At its core, SAS is building sophisticated systems that combine pre-trained large language models with traditional tools to complete tasks with business context. Unlike purely generative systems, SAS agents aim for reliability and specificity. This more structured approach is essential in the finance, healthcare and manufacturing industries.

"If our team were building agents solely on large language models, I'd be very nervous," Sglavo explained. "You ask the same question twice and get two different answers. That doesn't work for critical systems."

Unlike competitors pushing rapid AI transformation, SAS takes a more incremental and customer-driven path. In addition to its own models, it works with frontier models from Microsoft, Google and many other providers. Essentially, they're vendor-agnostic in this part of their software stack. Sglavo noted that while Microsoft is a key partner, "that doesn't mean we're tied to them. We work with whoever our customers work with."

In addition to the fraud detection examples often sited, SAS has begun deploying AI for worker safety in real manufacturing environments. "Every incident is expensive, and making workplaces safer is a clear return on investment," Sglavo said.

Data, Data & Data

To reduce the risk of hallucination (where AI generates incorrect or misleading information), SAS uses a retrieval-augmented generation (RAG) architecture, feeding agents company-specific data rather than letting them scrape the open internet. "You're basically saying, go to this knowledge base, not the whole web," he said.

This flexible approach to AI extends to how SAS works with client data. One area seeing increasing interest is synthetic data — artificial datasets that mimic real-world information without exposing sensitive details. "We're getting a lot of demand for this," Bryan Harris, SAS's CTO said. "We even acquired a company, Hazy, to bolster our capabilities in differential privacy."

"Think about approving or denying a mortgage," said Harris. "You need broad, representative data to avoid bias. But many companies only have their own narrow data sets. With synthetic data, we can expand the training set safely and create better models."

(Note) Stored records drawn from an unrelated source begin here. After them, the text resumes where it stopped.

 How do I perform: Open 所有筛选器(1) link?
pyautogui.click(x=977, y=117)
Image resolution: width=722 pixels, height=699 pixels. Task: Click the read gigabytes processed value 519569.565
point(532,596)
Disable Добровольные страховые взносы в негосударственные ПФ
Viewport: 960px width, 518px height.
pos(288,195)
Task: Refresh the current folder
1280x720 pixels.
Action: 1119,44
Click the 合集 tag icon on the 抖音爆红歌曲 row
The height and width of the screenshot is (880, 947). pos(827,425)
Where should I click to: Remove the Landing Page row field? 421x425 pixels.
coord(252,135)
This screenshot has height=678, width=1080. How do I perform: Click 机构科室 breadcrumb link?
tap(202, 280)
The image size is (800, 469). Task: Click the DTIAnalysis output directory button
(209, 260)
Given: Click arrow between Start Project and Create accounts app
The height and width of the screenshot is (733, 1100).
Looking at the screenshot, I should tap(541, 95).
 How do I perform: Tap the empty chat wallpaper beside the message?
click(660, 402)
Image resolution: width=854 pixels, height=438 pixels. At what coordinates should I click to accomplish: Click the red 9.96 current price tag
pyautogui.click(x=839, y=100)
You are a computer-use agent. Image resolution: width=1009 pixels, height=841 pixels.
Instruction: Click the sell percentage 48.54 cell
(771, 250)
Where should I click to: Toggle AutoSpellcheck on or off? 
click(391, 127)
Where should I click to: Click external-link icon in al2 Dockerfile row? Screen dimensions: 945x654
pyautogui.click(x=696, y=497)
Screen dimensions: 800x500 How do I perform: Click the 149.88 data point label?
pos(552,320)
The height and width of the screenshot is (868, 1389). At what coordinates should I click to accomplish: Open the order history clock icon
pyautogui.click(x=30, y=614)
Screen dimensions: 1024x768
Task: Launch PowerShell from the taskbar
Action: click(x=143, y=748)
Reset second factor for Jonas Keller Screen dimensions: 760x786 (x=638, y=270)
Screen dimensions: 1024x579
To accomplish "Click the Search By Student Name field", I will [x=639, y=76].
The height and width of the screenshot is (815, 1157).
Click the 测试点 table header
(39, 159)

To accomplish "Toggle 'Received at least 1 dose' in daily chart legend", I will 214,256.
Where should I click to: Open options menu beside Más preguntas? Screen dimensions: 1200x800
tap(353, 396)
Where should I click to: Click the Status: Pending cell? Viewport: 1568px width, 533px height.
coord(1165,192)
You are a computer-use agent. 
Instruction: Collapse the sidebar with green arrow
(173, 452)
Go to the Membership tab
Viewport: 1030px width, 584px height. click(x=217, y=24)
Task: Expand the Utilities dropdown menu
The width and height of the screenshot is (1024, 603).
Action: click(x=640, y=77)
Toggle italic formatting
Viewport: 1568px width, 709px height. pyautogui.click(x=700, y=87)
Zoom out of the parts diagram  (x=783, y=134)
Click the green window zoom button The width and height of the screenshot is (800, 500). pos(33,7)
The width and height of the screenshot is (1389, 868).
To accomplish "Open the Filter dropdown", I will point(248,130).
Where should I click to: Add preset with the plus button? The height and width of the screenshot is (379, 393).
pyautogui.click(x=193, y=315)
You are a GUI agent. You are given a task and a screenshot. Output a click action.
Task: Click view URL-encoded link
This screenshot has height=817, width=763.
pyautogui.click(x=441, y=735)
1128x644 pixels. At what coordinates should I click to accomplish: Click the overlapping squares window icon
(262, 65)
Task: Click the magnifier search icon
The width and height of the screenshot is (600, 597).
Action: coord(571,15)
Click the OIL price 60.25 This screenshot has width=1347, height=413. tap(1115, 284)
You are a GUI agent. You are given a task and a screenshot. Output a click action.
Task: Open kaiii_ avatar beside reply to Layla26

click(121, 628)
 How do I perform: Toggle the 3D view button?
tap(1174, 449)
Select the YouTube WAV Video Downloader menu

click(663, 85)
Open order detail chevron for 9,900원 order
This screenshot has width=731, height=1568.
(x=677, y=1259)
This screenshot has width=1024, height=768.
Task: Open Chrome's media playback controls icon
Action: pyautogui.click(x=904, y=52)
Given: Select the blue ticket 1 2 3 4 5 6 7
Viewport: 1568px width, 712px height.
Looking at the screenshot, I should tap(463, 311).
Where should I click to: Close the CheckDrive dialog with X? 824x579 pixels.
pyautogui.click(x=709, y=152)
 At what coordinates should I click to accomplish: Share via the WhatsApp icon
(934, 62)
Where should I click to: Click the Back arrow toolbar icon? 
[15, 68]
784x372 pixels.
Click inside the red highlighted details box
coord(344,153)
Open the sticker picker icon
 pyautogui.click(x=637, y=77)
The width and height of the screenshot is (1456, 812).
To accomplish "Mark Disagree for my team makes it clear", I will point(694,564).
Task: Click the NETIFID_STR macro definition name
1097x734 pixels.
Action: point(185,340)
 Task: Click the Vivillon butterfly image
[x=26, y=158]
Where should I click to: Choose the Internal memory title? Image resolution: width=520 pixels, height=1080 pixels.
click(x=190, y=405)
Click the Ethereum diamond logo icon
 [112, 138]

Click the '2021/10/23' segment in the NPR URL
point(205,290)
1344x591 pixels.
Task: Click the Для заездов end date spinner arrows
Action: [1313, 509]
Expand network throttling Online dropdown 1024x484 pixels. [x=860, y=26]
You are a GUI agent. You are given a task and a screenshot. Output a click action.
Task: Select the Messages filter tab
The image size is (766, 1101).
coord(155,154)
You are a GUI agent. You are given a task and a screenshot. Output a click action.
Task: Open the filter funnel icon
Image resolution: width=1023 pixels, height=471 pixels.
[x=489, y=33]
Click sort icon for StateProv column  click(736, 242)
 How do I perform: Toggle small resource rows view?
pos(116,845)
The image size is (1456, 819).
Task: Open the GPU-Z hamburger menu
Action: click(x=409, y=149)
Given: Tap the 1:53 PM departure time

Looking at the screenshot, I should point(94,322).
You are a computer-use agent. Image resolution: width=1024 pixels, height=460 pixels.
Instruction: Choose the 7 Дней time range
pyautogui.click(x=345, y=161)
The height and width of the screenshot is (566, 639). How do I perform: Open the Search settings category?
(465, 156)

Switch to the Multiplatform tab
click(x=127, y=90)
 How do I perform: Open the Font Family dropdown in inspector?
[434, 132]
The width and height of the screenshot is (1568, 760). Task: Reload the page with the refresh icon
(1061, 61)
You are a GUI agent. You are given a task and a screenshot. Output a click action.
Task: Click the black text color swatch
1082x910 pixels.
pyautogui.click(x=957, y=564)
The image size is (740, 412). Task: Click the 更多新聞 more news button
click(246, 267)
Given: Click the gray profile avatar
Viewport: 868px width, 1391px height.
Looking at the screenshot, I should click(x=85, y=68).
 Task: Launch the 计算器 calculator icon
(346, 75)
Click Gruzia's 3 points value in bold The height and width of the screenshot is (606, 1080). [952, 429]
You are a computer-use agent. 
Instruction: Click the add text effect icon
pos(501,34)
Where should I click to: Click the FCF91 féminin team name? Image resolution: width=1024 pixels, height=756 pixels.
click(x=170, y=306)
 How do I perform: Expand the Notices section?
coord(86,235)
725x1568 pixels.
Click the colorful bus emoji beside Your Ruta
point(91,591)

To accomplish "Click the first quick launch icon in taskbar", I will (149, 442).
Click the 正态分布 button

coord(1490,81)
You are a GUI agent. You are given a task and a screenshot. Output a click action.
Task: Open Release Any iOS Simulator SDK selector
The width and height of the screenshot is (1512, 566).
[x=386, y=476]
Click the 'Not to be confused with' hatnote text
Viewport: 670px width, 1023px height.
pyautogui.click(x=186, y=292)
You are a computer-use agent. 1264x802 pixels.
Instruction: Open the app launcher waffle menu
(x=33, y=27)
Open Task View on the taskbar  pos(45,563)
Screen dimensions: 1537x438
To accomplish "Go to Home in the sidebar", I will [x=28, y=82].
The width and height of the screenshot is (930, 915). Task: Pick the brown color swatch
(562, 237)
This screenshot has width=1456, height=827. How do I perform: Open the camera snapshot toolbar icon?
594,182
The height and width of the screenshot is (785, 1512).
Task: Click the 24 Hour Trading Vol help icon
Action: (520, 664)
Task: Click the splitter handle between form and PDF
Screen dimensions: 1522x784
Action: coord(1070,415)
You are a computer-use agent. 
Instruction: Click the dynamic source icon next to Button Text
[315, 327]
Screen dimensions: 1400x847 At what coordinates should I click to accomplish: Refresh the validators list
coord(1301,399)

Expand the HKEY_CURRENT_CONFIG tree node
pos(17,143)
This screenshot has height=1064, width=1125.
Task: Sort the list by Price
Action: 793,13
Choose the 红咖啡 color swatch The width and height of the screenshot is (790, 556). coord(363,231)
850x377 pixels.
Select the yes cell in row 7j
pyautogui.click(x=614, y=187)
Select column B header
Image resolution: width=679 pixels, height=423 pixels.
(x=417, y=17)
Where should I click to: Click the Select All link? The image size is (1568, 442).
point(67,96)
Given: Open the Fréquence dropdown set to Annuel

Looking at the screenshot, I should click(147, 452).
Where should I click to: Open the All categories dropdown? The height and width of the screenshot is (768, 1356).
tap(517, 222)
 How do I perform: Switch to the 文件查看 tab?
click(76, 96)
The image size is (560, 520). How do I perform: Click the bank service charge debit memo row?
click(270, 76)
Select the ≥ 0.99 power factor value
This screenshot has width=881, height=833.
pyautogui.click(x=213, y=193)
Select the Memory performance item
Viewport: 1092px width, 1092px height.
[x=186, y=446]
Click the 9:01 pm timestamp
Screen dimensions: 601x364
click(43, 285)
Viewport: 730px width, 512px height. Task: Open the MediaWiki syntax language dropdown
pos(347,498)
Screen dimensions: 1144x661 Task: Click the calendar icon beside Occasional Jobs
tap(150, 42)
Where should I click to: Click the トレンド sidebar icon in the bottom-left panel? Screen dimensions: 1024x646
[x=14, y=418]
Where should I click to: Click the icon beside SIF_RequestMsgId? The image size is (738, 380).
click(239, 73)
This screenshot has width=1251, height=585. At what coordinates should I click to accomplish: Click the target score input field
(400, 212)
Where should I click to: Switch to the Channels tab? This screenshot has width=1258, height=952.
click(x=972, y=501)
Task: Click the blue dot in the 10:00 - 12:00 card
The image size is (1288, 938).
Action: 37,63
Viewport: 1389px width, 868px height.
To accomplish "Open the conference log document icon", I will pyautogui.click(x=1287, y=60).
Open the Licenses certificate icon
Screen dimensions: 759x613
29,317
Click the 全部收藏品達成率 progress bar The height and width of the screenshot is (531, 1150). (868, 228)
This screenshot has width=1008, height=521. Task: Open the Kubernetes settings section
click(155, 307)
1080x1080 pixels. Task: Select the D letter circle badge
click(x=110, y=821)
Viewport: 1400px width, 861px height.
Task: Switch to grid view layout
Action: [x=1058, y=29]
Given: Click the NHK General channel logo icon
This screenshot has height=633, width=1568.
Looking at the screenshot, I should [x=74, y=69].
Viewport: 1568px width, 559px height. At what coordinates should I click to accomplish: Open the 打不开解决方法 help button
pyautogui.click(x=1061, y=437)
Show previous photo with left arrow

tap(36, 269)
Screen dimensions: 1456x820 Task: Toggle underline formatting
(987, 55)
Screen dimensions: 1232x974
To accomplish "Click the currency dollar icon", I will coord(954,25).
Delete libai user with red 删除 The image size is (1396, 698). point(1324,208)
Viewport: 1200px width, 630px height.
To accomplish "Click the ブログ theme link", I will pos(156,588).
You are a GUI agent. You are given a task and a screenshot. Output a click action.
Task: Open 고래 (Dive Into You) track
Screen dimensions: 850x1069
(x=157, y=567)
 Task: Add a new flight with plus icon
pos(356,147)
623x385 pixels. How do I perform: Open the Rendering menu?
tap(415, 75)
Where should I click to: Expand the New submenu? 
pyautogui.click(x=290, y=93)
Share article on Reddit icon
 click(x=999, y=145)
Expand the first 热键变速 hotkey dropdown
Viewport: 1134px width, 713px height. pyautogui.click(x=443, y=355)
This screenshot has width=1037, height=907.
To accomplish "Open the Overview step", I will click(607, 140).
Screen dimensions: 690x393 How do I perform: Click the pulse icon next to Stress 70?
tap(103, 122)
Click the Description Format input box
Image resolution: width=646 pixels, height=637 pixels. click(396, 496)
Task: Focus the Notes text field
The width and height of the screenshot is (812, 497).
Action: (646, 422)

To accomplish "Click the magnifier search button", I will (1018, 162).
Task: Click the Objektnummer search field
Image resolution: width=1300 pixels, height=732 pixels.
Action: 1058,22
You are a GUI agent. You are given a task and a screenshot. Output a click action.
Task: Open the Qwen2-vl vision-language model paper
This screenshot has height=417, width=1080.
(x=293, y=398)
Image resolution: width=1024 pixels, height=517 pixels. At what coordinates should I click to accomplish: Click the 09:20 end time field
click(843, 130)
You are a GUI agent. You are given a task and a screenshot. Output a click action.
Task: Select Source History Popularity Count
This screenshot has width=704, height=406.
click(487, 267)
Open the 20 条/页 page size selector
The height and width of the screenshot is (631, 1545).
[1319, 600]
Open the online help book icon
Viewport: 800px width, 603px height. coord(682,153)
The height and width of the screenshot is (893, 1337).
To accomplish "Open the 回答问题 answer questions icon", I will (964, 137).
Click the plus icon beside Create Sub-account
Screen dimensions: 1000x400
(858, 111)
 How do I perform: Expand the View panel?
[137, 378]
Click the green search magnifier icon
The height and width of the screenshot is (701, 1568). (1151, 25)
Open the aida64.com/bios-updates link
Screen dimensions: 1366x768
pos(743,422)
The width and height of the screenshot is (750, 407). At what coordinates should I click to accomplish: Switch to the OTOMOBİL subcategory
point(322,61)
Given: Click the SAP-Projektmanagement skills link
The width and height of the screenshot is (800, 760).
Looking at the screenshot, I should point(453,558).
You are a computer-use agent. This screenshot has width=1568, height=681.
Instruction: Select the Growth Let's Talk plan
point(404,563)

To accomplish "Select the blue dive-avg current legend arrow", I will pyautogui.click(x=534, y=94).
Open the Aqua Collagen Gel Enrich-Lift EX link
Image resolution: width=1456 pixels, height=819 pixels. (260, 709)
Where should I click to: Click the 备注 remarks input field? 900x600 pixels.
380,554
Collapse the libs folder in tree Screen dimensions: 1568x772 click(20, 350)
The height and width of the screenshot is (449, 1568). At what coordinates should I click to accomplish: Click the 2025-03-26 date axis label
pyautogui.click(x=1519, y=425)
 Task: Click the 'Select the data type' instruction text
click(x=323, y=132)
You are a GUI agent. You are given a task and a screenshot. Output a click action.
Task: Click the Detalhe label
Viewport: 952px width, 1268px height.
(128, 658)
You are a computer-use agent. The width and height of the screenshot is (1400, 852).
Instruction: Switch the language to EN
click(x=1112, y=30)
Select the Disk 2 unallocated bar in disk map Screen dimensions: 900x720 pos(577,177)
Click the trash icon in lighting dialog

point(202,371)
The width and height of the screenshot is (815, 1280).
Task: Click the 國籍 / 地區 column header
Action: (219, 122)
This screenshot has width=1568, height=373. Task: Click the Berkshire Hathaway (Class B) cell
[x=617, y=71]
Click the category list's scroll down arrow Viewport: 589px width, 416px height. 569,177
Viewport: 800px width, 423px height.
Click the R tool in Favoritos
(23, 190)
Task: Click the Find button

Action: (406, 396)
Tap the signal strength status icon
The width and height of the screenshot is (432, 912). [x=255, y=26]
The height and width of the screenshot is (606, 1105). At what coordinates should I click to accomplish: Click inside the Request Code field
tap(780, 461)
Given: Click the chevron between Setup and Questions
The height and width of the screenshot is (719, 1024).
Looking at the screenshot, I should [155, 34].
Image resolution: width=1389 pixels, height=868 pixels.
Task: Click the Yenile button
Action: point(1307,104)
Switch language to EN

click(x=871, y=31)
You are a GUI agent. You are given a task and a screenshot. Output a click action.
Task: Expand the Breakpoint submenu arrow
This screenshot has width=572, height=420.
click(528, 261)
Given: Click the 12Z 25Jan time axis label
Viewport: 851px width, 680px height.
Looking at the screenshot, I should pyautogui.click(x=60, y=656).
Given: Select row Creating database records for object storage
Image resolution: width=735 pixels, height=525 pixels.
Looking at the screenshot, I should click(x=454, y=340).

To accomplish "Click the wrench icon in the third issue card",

Synthetic data allows SAS to model rare events without relying on ethically fraught real-world data. "In worker safety, for instance, you don't want to wait for fatal accidents to collect enough data," Sglavo said. "Using simulation, we can train models that are highly sensitive to risk without putting anyone in harm's way."

Human disruption

Harris echoed this pragmatic & flexible approach and emphasised the need for humans in the loop. "These systems are great for natural language interaction, but they don't have a value system. They're probability machines. Good human judgment remains the most critical skill in the C-suite."

"I don't believe data scientists will be replaced," Sglavo said. "It's like driving a car. Sure, your car is smarter now, but you still need to drive it. The role changes, but it doesn't disappear."

For junior data scientists and future talent, that shift means education must evolve. "It's not about learning to code anymore," Sglavo said. It's about critical thinking, understanding what tools can do, when to use them, and the ethical questions involved."

Harris agrees. "AI is going to commoditise coding in many ways, but you still need people to judge the quality of what it generates," he said. "We're seeing productivity gains from generative coding, especially in routine UI work, but maintenance and debugging remain human-led."

The SAS way

Internally, SAS is also preparing for disruption by disrupting itself. "We've built small teams whose job is to challenge what we already do," Harris said. "Show me how to do it better and cheaper. If it works, we adopt it. If not, we move on."

In a market flooded with overpromises, SAS is consciously staying measured. "We're not going to sprinkle AI on everything just to meet the hype," Harris said.

As AI adoption matures, Harris expects more businesses to value real-world results over buzzwords. "The enduring quality here is that human interaction with data — through natural language — is now expected," he said.

In the meantime, SAS is staying focused on outcomes. "We're combining decades of trusted modelling with new tools," Sglavo said. "That's what sets us apart."